Synthesis and Acute Toxicity Evaluation of FEONM: A Novel PET Imaging Precursor for Alzheimer's Disease

Background Alzheimer’s disease (AD) remains a major global health challenge, necessitating the development of more effective diagnostic tools. This study focuses on the development and evaluation of FEONM, a novel PET imaging precursor structurally derived from FDDNP, designed for potential use in AD imaging. To assess its suitability for clinical translation, both synthetic feasibility and safety profile were examined. A practical multi-step synthetic route was established using Bucherer and Knoevenagel reactions.
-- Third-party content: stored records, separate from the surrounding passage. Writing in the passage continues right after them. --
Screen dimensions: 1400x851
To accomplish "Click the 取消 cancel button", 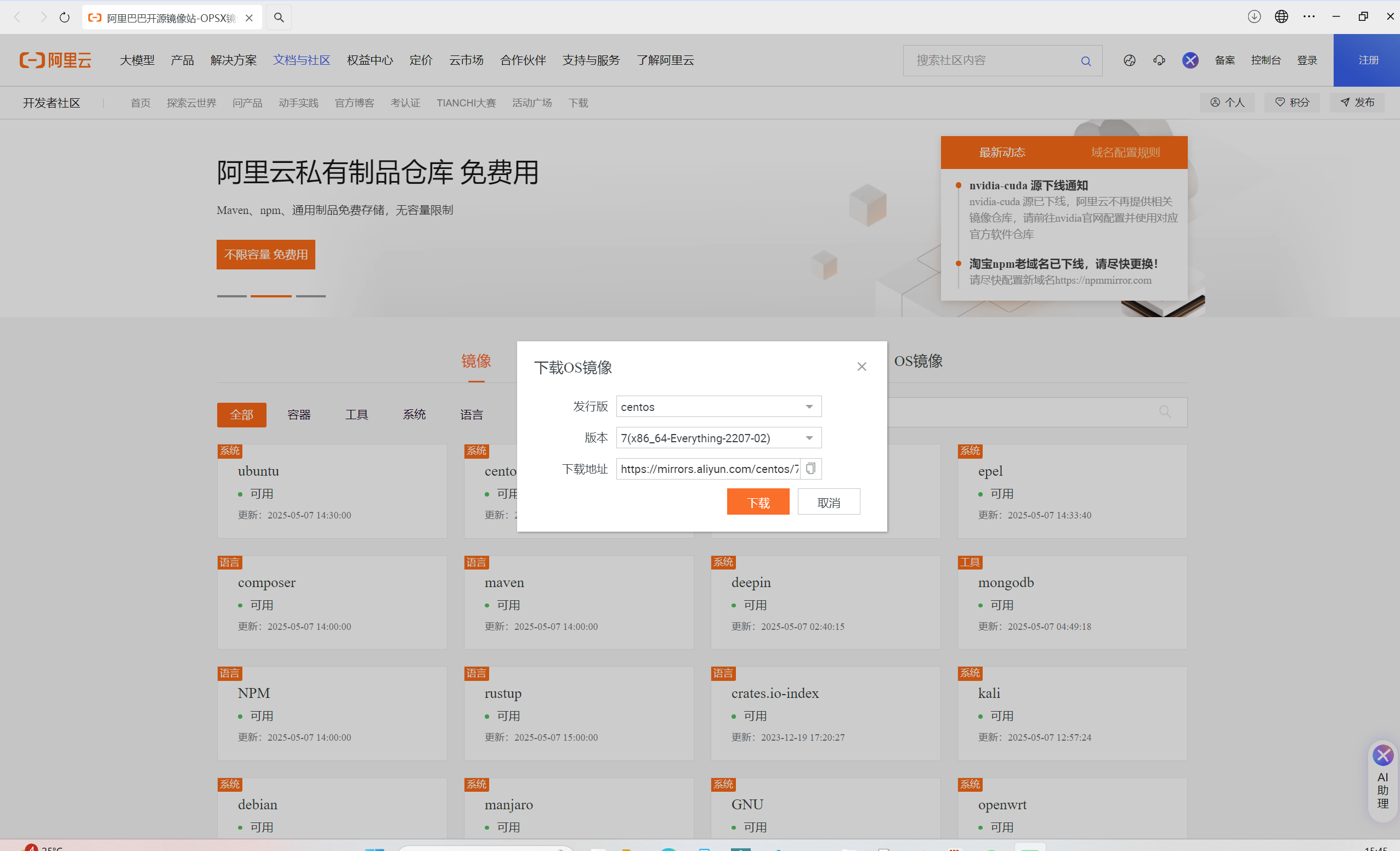I will pos(829,502).
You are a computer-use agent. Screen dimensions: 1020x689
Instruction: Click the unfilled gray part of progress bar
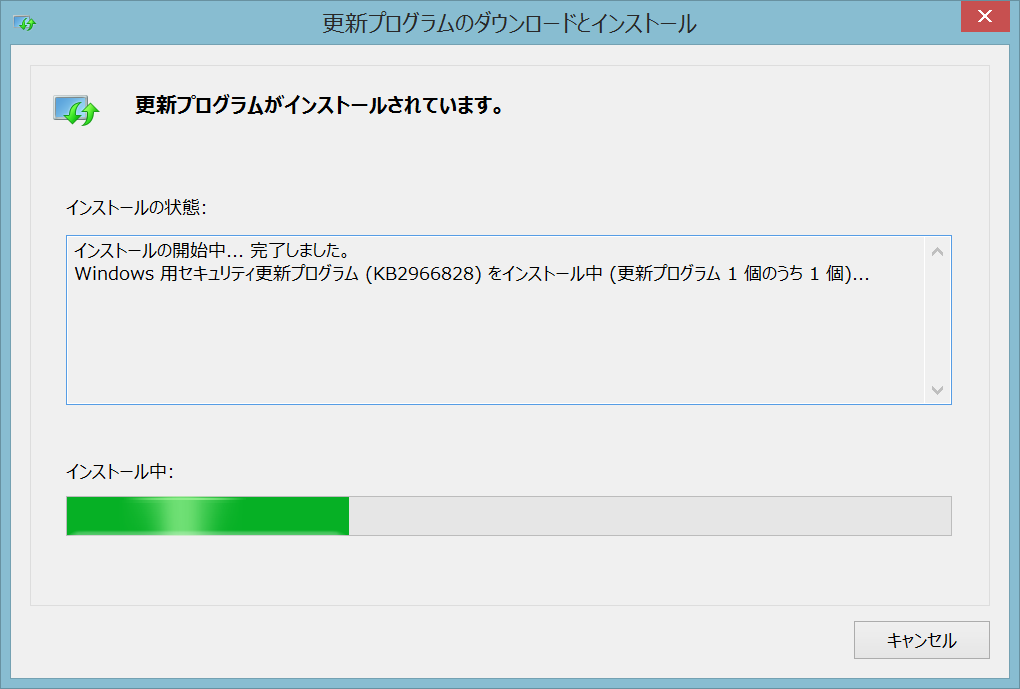tap(650, 516)
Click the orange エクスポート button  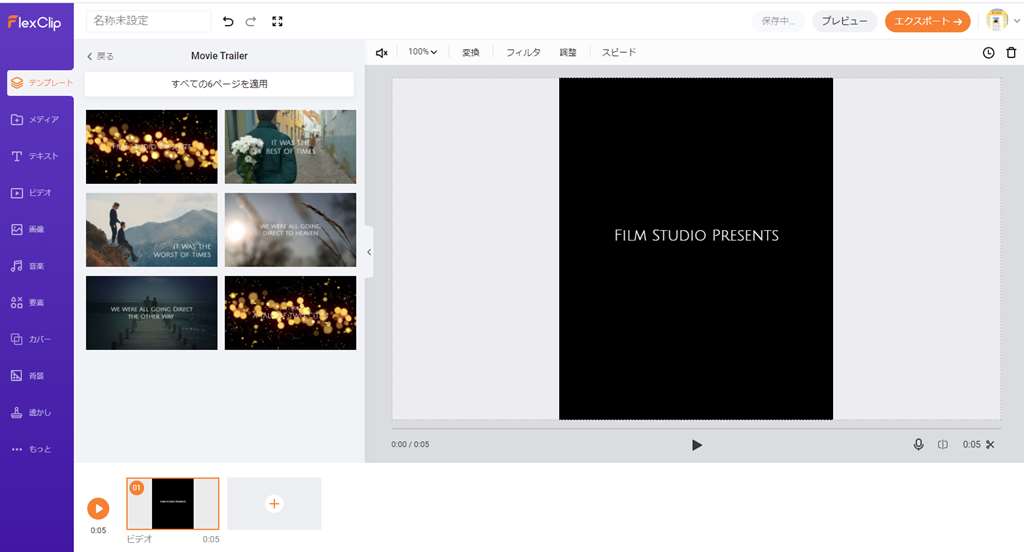click(928, 21)
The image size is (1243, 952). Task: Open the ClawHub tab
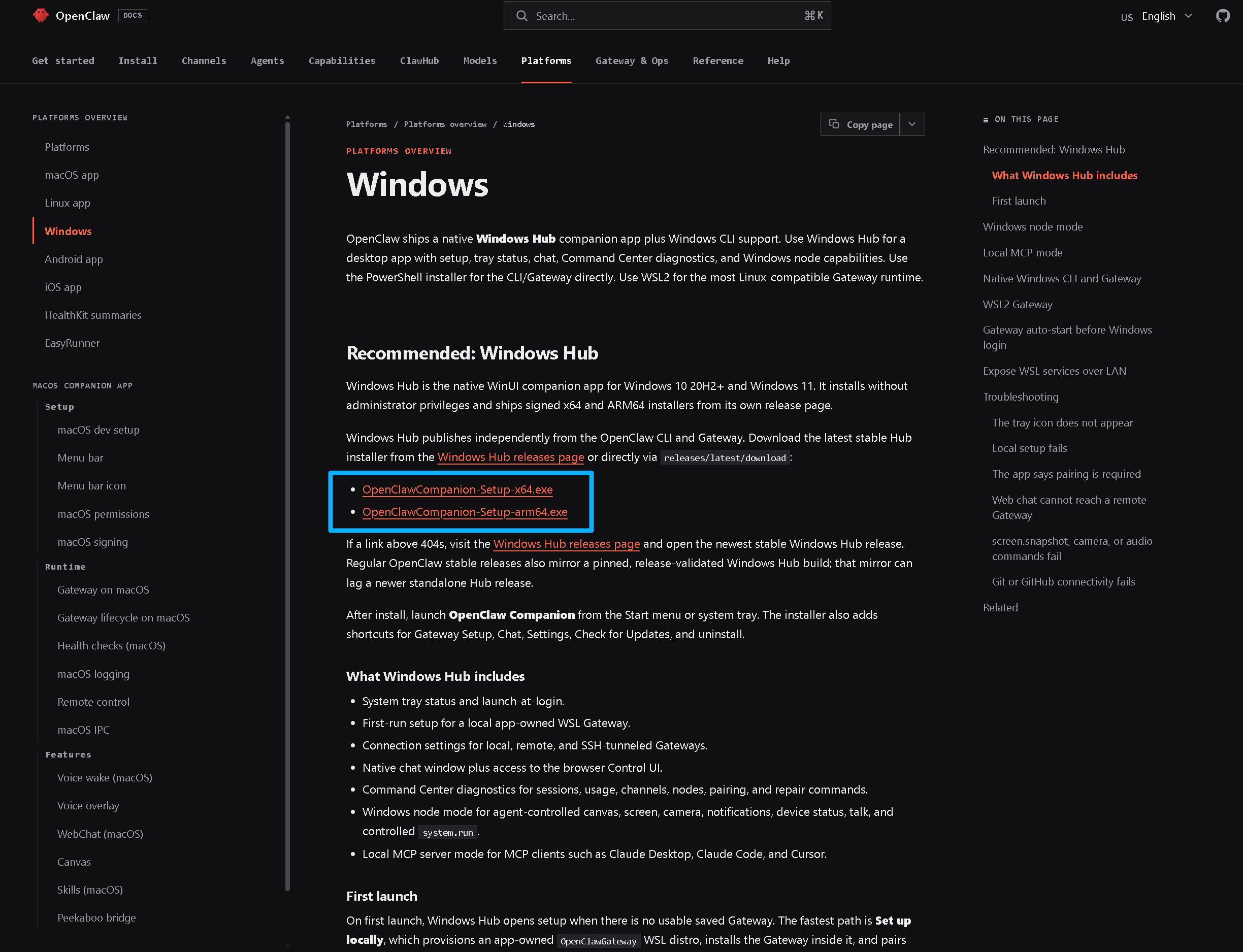419,60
Additionally, the acute toxicity of FEONM was evaluated in Sprague-Dawley rats (n = 5 per group per sex) following administration at 0.2, 1.0, and 5.0 mg/kg doses. Key toxicological endpoints included body weight monitoring, hematological and clinical chemistry analysis, and gross necropsy findings. Results No mortality or abnormal clinical signs were observed across all dose groups. Low and moderate doses did not affect normal growth, while 5.0 mg/kg caused temporary weight suppression. Dose-dependent hematological and biochemical effects showed sex-specific differences, with females displaying greater hematological sensitivity including significant lymphocyte reduction (68% vs 30% in males) at the highest dose. Males exhibited notable glucose elevation (22%) and electrolyte disturbances. Gross necropsy revealed hepatic and mild gastrointestinal changes only at 5.0 mg/kg in 20% of animals, indicating a clear threshold effect with no pathological lesions at lower doses. Conclusions FEONM was successfully synthesized and showed acceptable safety margins at clinically relevant doses. The NOAEL was determined to be 1.0 mg/kg. Different toxicity effects were observed between male and female rats, with females being more sensitive to blood-related changes and males showing more metabolic problems. These results indicate that FEONM has potential for clinical use, but additional long-term studies are needed to determine the optimal dosing for safe human application.